People often relax with a glass of wine after a long day of work or before a first date to calm nerves. Actor Tom Holland noticed alcohol helps him take the edge off and made him “feel more comfortable in a social environment,” he said during a podcast interview “On Purpose with Jay Shetty” Monday. But he noticed it became more of a necessity when entering a social situation.
“It just really scared me,” Holland said, reflecting on his alcohol use after undergoing Dry January by abstaining from alcohol for the month. “I felt like I couldn’t be social. I felt like I couldn’t go to the pub and have a lime soda. I couldn’t go out for dinner. I was really really struggling.”
While some people participate in Dry January for fun, others may wish to challenge their consumption, monitor sleep habits, improve productivity, or assess alcohol’s effect on their mental health.
“I would look back and recognize that I would go to events for work, and I can’t enjoy myself until I’ve had a few beers, and I just felt so much pressure,” adding that social drinking is a large part of the rugby community he was a part of.

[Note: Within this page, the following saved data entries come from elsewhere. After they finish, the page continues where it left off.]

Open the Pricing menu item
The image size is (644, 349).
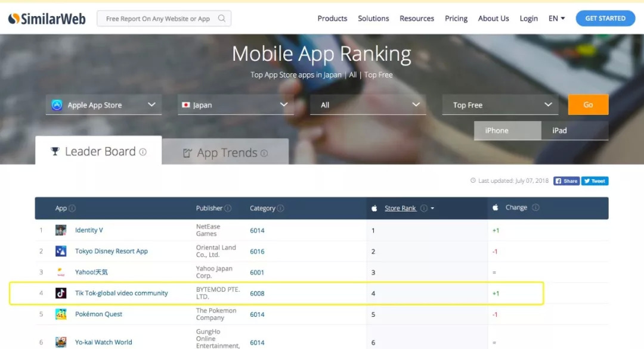[456, 18]
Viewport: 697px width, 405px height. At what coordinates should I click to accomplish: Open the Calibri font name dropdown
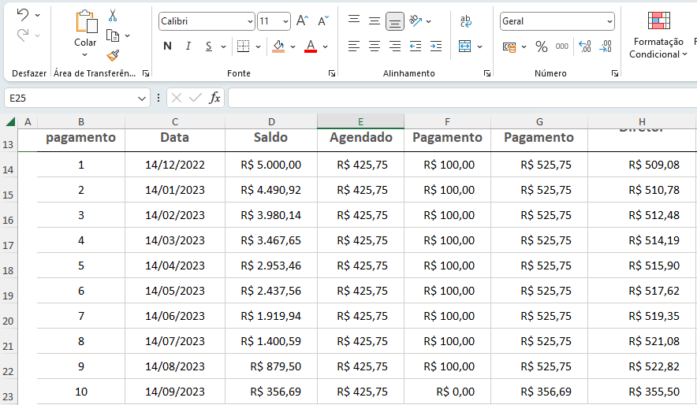click(x=249, y=21)
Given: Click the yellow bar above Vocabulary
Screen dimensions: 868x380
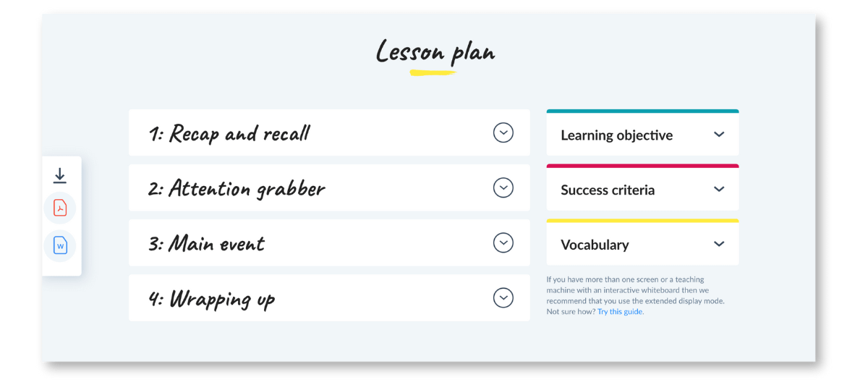Looking at the screenshot, I should click(642, 221).
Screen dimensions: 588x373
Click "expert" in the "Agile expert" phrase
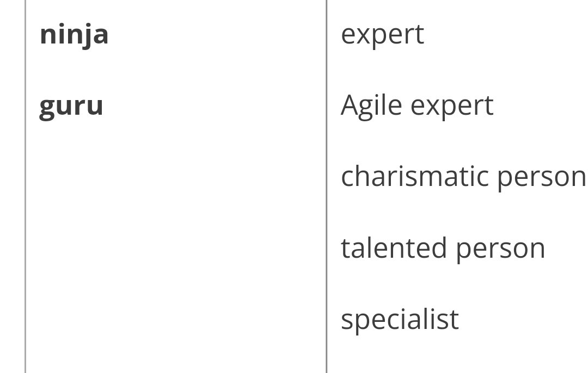coord(452,107)
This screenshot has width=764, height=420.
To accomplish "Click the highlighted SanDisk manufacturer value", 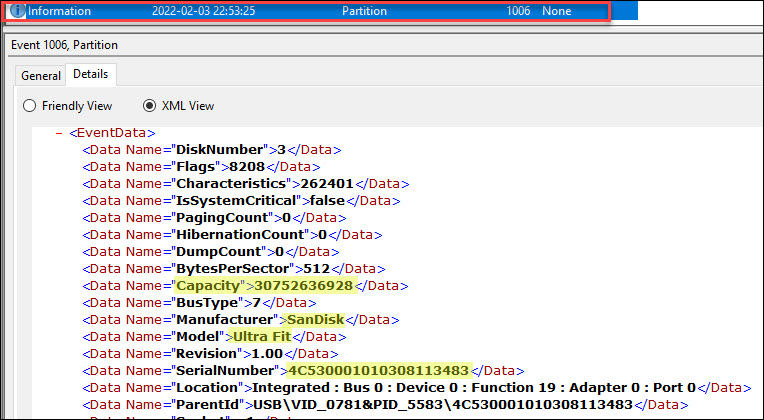I will [x=315, y=320].
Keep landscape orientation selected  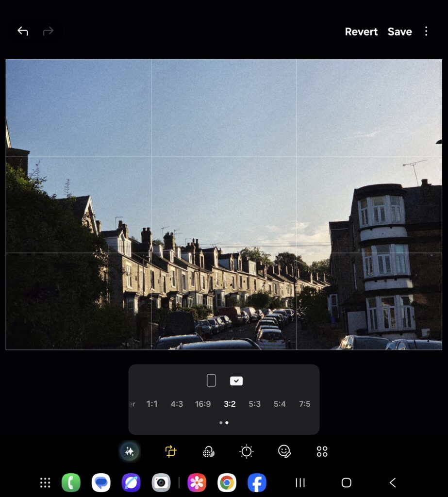coord(236,381)
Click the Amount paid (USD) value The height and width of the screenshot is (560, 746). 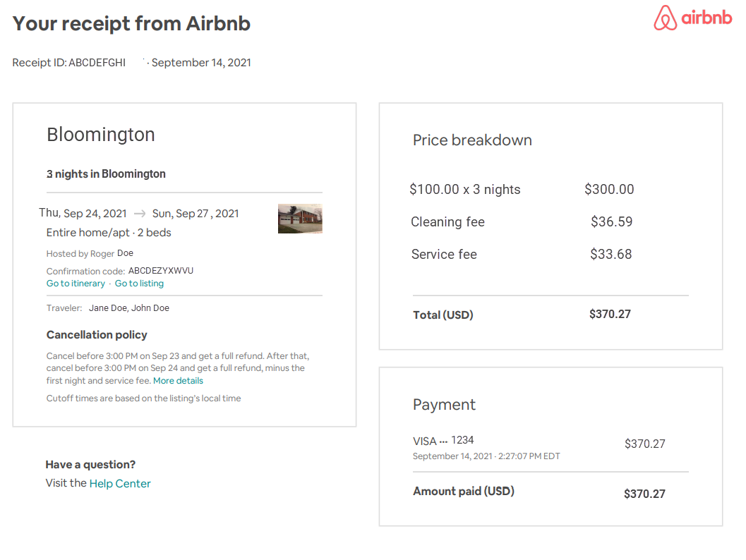[x=644, y=494]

Holland’s experience points to alcohol’s larger role in providing a social shield in public. It concerned him.
A month of sobriety can spark reflection
“It can become a very reflective moment,” Dr. Akhil Anand, a psychiatrist with Cleveland Clinic’s Drug and Recovery Center, previously told Fortune about a month of sobriety. Anand says people begin to notice when they crave alcohol. Some end up realizing they don’t need it to enhance experiences, while others feel they keep thinking about when their next drink will appear.

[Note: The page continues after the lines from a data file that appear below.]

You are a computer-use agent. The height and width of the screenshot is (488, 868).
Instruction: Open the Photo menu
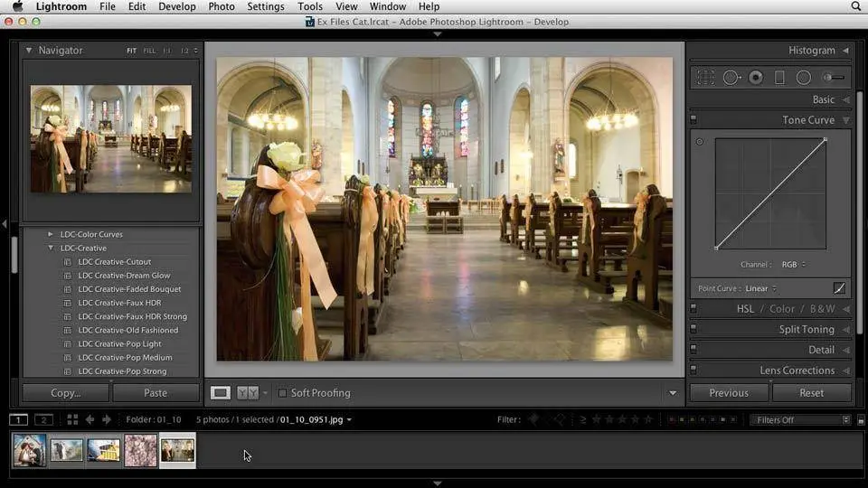point(222,6)
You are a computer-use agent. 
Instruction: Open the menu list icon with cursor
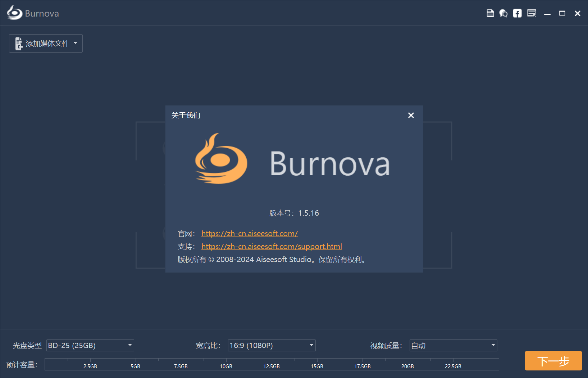click(x=532, y=13)
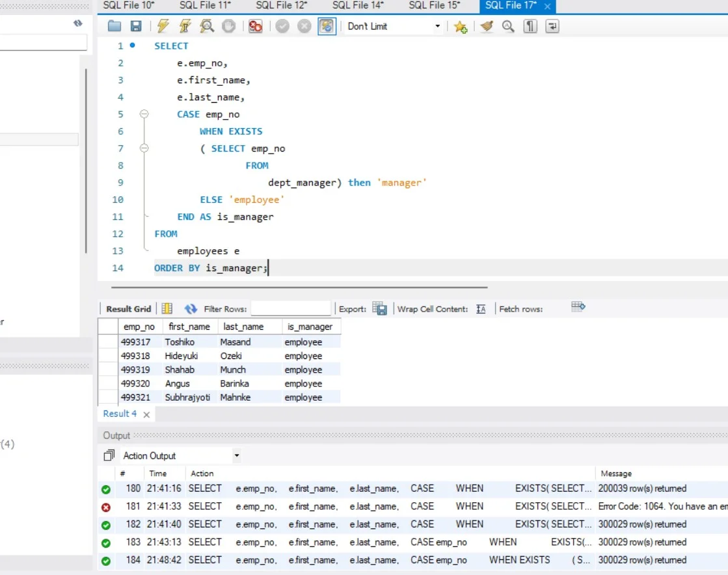Toggle invisible characters with pilcrow icon
This screenshot has width=728, height=575.
(x=531, y=27)
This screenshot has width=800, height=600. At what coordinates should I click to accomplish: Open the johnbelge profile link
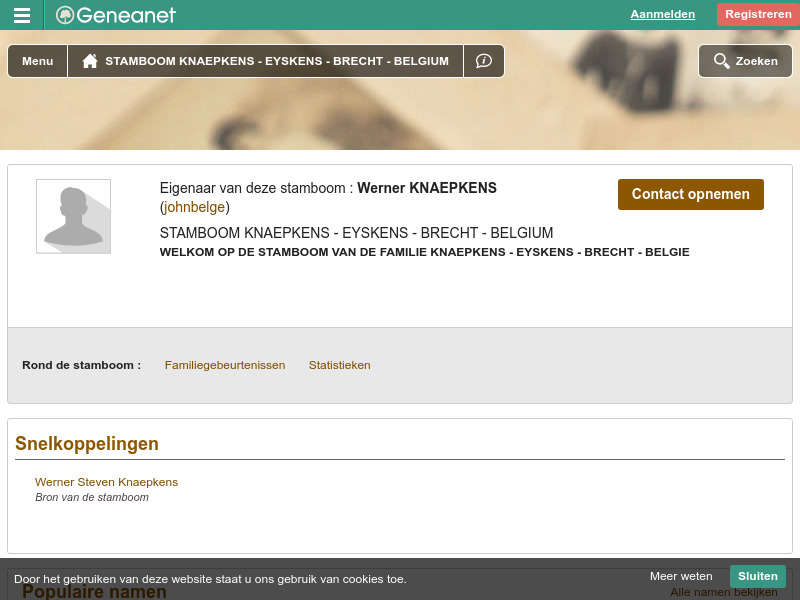point(194,207)
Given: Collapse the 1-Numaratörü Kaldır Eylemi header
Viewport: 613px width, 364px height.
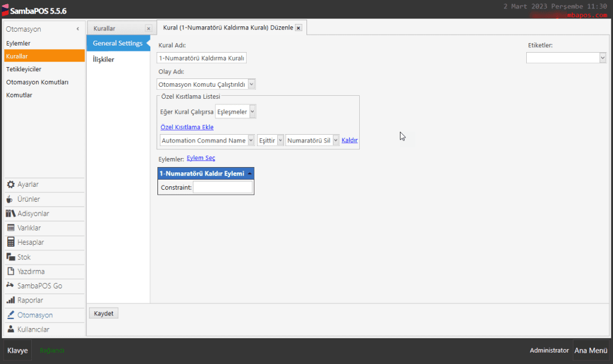Looking at the screenshot, I should pos(249,174).
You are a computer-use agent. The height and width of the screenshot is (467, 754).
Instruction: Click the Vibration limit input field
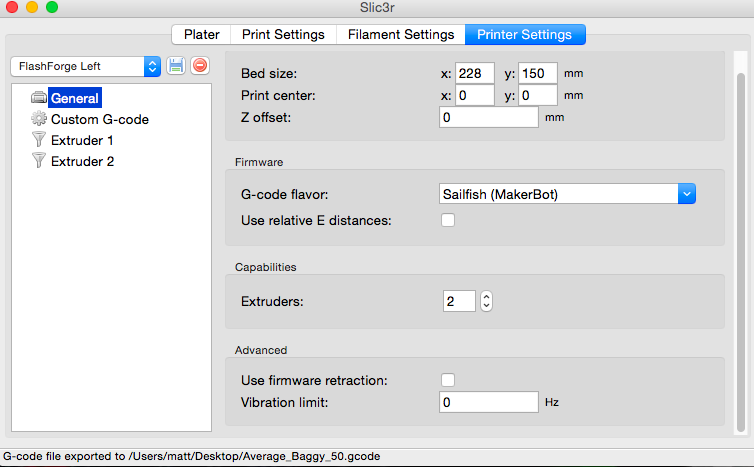click(x=489, y=402)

Holland’s experience points to a stark reality—the fear of attending events without its presence.
“I was definitely addicted to alcohol, not shying away from that at all,” the Spider Man star shares on the podcast.
As of 2022, over 60% of Americans report drinking which has stayed consistent within the last few decades, according to a Gallup poll (some estimates found alcohol consumption rose during the pandemic). Especially as people are returning to in-person work, happy hours and alcohol-centered events are becoming more commonplace.
“We live in the culture we’re involved in, whether it be at work or socially with friends, [and] alcohol is everywhere,” Anand previously told Fortune. Social drinking does not indicate alcoholism, which is often associated with craving alcohol alone and when feeling lonely. But it’s important to note, excessive alcohol consumption in any setting can lead to alcohol abuse disorder, alcohol dependence, memory problems, and mental health issues, according to the U.S. Centers for Disease Control and Prevention (CDC). It can also harm relationships at work and at home.
After reflecting, Holland said he decided to “prove” to himself that he could make due without alcohol and decided to continue sobriety until his birthday six months later.
“I was the happiest I’ve ever been in my life. I can sleep better. I can handle problems better,” he said, adding that initially it was extremely hard.
Now, he is a year and a half in and hasn’t looked back. “It doesn’t even cross my mind.”
While dry January, dry July, or any break from alcohol doesn’t work for everyone, experts say reflecting on usage is the best way to be critical about when and how much you consume.